■ **Extract**
---

I was just at the age that bikes were starting to feel uncool ..
I don’t remember exactly when that happened, but do recall my parents suggesting
I ride my bike to the store. “I’ll walk,” I said in my best sullen
15 year-old sulk. They, of course, wondered why I’d even packed the
bike for the PCS to Japan if I wouldn’t ride it. At 15, things change.
Bikes are for kids, or so I thought, and I was no longer a kid.
An odd thing about Japanese bikes then: their brakes sqeaked like crazy. What were those brakes made of? Old rusty door hinges? You could hear them coming a block away. You'd hear one behind you, and you'd jump a mile, certain that a crash was heading your way .. but it was only a guy coming to a slow stop. In Japan, everybody rode a bike. Guys in suits rode bikes. People hauling poultry rode bikes. Old mama-sans rode bikes. American GIs rode bikes. Cars were too expensive to buy and operate then. Everyone rode a bike .. except 15 year-old gaijins. |
I pretended to be Brad’s friend for the purposes of this revenge. He really didn’t know how pissed off I was. I would confide in him that we could beat this guy, Hiroshi, since his bike was a crummy Japanese pile of garbage, and ours were American bikes. It would be no contest. Brad bought it. The hard part was getting him not to tell his little friends. I didn’t want any witnesses. He bought a story about the fact that the shell casing was illegal to possess. It may have been, for all I know. |
The three of us lined up on the street. Ready – get set – GO!
I took off first, to put some pressure on the little rat fink, Brad.
He started pumping furiously. He really wanted that shell!
Hiroshi .. deliberately .. came out 3rd , pretending his gears were slipping.
A couple hundred feet down the street, two white flags on the right side indicated a right turn. I deliberately missed the turn, and said, “Oh, merde!” having lived in France to learn such colorful words. Brad laughed and made the right run and sped on. I came back around, as Hiroshi passed me into the turn. Brad looked around, to see that he had jumped ahead by a good lead, so he laughed again. |
There wasn’t a car in sight, just some Japanese guys on their bikes hauling stuff to market, so we really started to push on Brad’s tail to put the pressure on. He was standing up on his bike, really putting on the steam. We keep passing Japanese guys who took their time on their bikes, almost slow motion. No need to hurry. We must've seemed strange to them. |
We came off the field back onto the road, which started to rise steeply.
I could see Brad ahead, straining to make the grade without slowing down,
but the hill was a struggle. We were maybe fifty feet behind him.
Then he got to the top of the hill and started the downhill slope. We got to the top of the rise to see him fly down the long, long hill that ended in a bend to the left. He wasn’t coasting, either, but pumping hard to increase the lead. By the time we started downhill, he was ahead over a hundred feet. |
Brad took the turn with little decrease in speed. There were another two white flags ahead, indicating a left turn off the road, over a dirt burm. We raced to catch up with him now. We were flying down that hill. Brad caught air when he leaped the dirt burm, heading into a downhill track onto more dirt that went down another hundred feet, leading out onto another field. We were right on his tail. |
The white flags could be seen all the way across the dirt field,
up another hill, and then turning back onto the road on the other side.

---

■ **Stored rows**

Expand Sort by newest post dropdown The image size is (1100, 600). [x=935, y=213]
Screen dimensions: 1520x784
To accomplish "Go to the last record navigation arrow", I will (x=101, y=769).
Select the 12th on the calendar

---

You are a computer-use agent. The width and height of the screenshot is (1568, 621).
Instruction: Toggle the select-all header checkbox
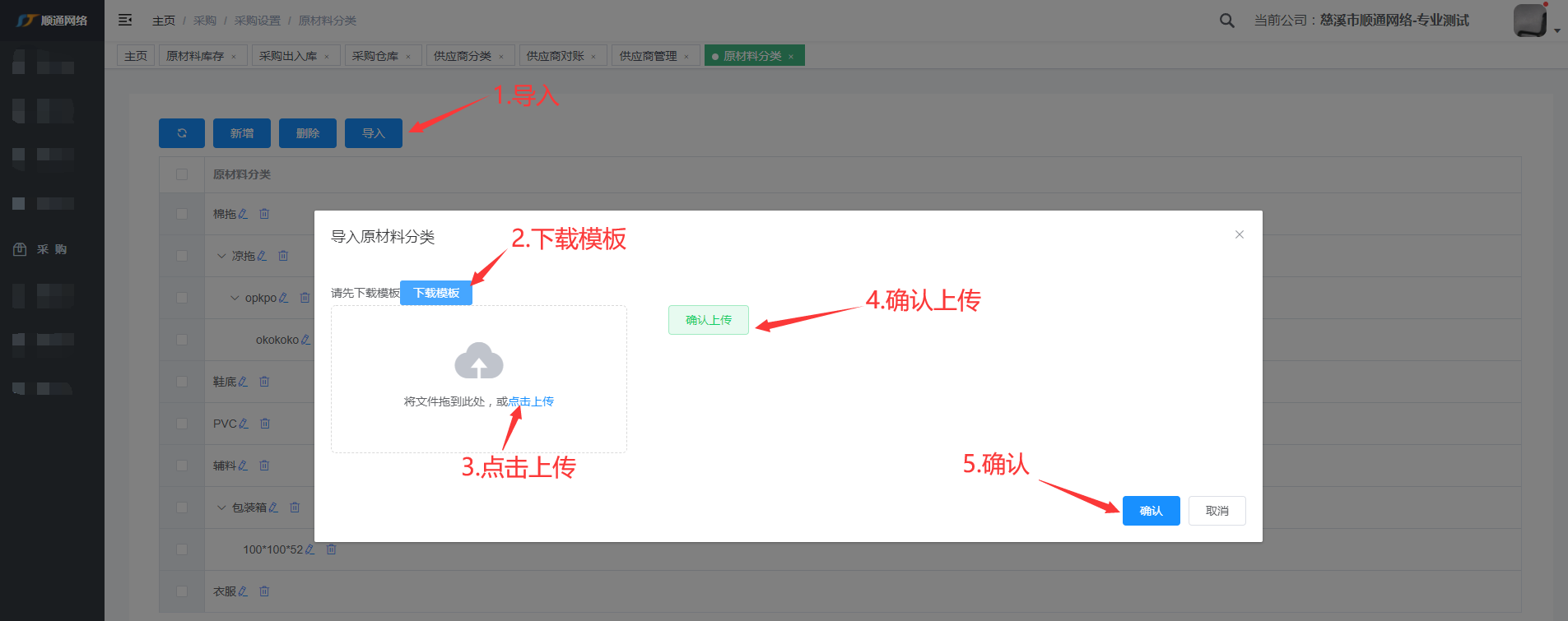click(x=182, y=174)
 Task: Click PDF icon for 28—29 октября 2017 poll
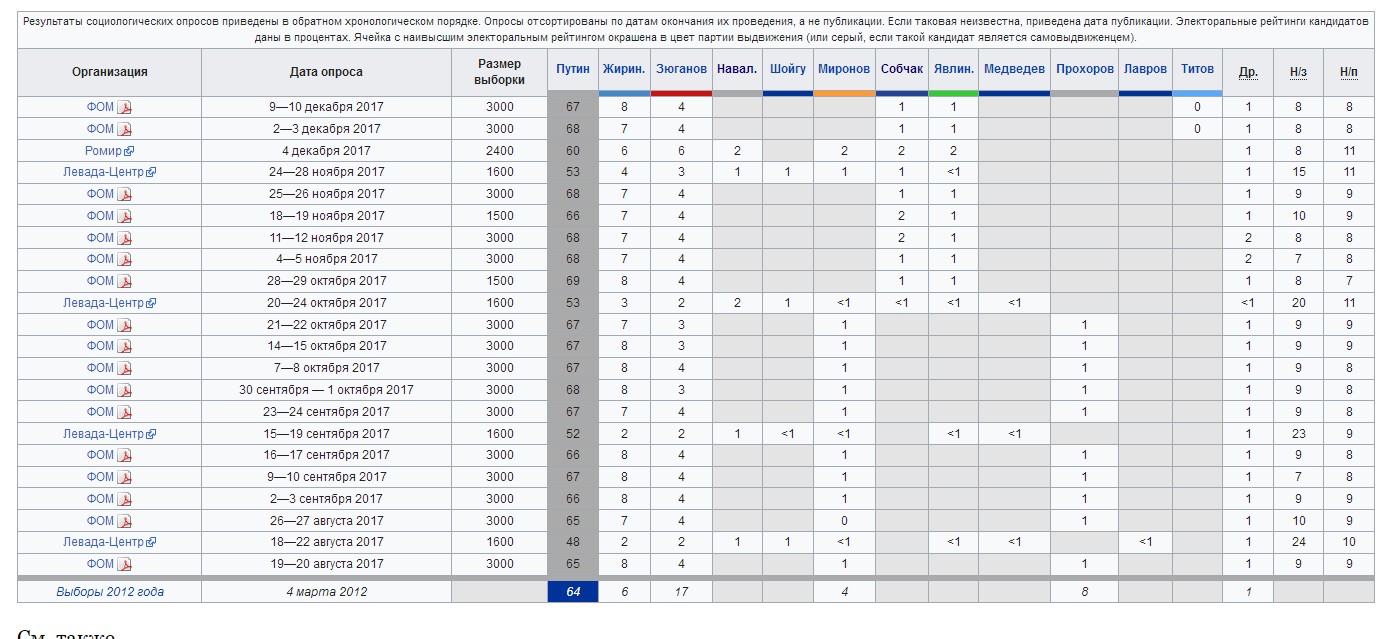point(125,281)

---

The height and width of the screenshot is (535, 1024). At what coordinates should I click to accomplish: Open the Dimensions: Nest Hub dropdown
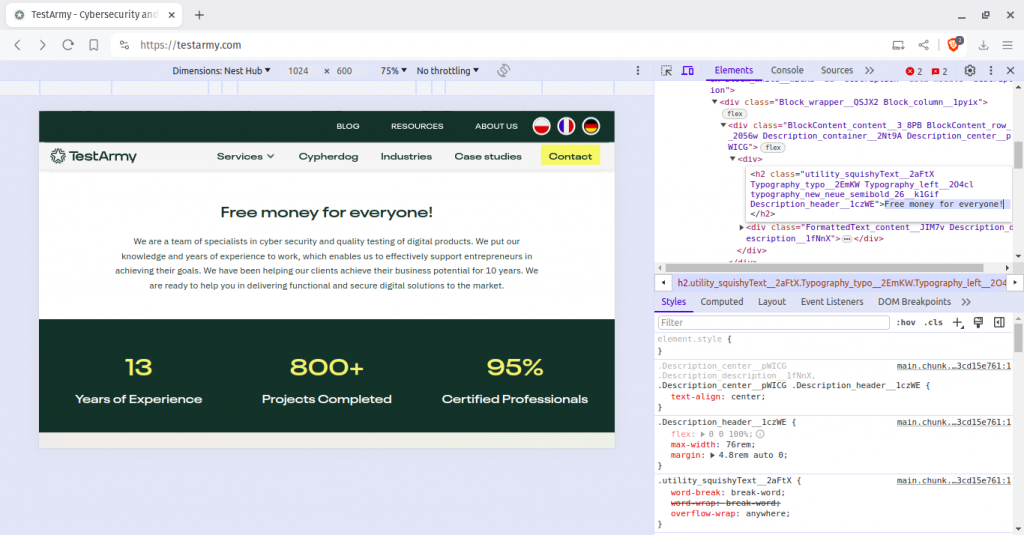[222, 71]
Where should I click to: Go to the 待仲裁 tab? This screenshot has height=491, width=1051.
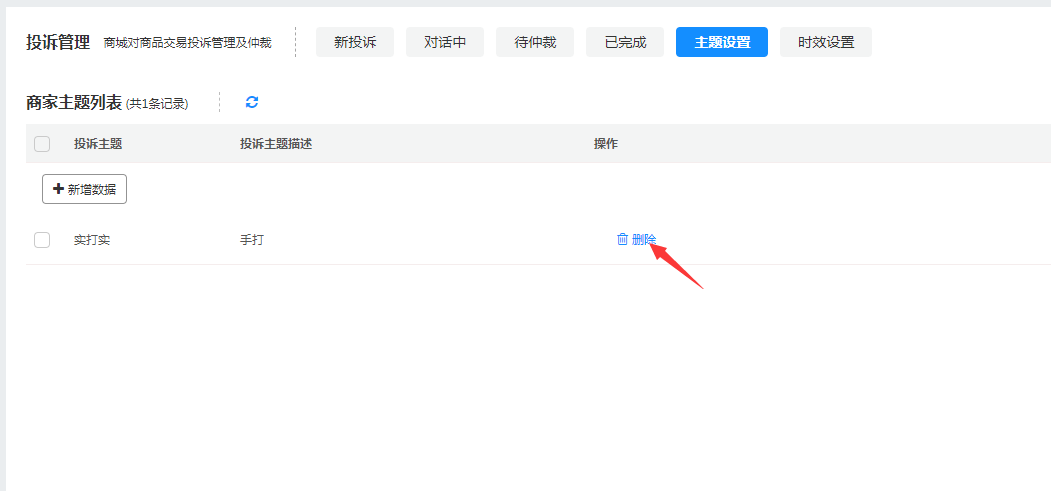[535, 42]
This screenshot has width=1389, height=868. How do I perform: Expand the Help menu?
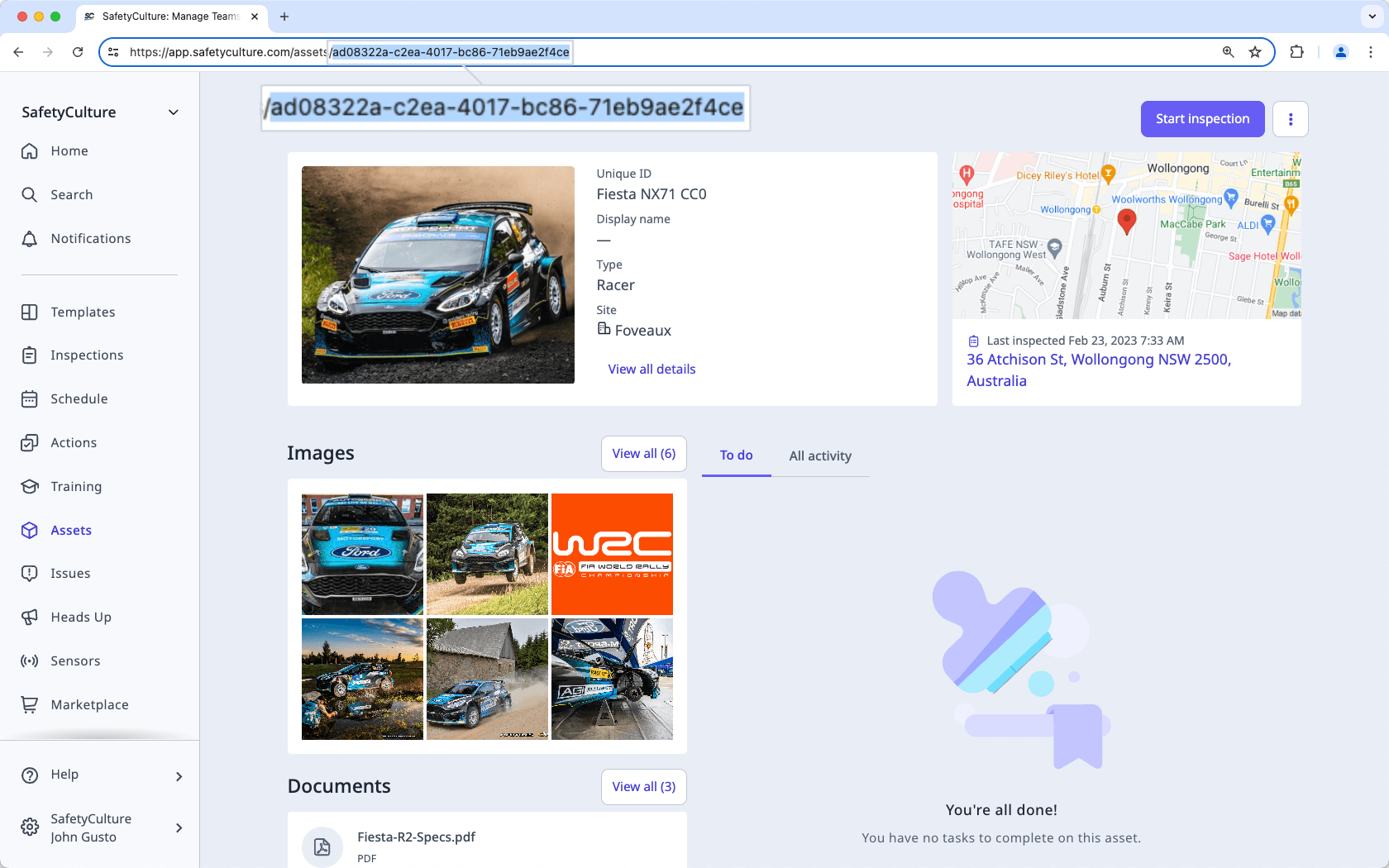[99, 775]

---

■ **Exercise prompt**
Write out the part of the bike-race story starting at "A couple hundred" and ending at "to rise steeply.". The records aren't used for anything here.

■ **Answer for the task**
A couple hundred feet down the street, two white flags on the right side indicated a right turn. I deliberately missed the turn, and said, “Oh, merde!” having lived in France to learn such colorful words. Brad laughed and made the right run and sped on. I came back around, as Hiroshi passed me into the turn. Brad looked around, to see that he had jumped ahead by a good lead, so he laughed again. |
There wasn’t a car in sight, just some Japanese guys on their bikes hauling stuff to market, so we really started to push on Brad’s tail to put the pressure on. He was standing up on his bike, really putting on the steam. We keep passing Japanese guys who took their time on their bikes, almost slow motion. No need to hurry. We must've seemed strange to them. |
We came off the field back onto the road, which started to rise steeply.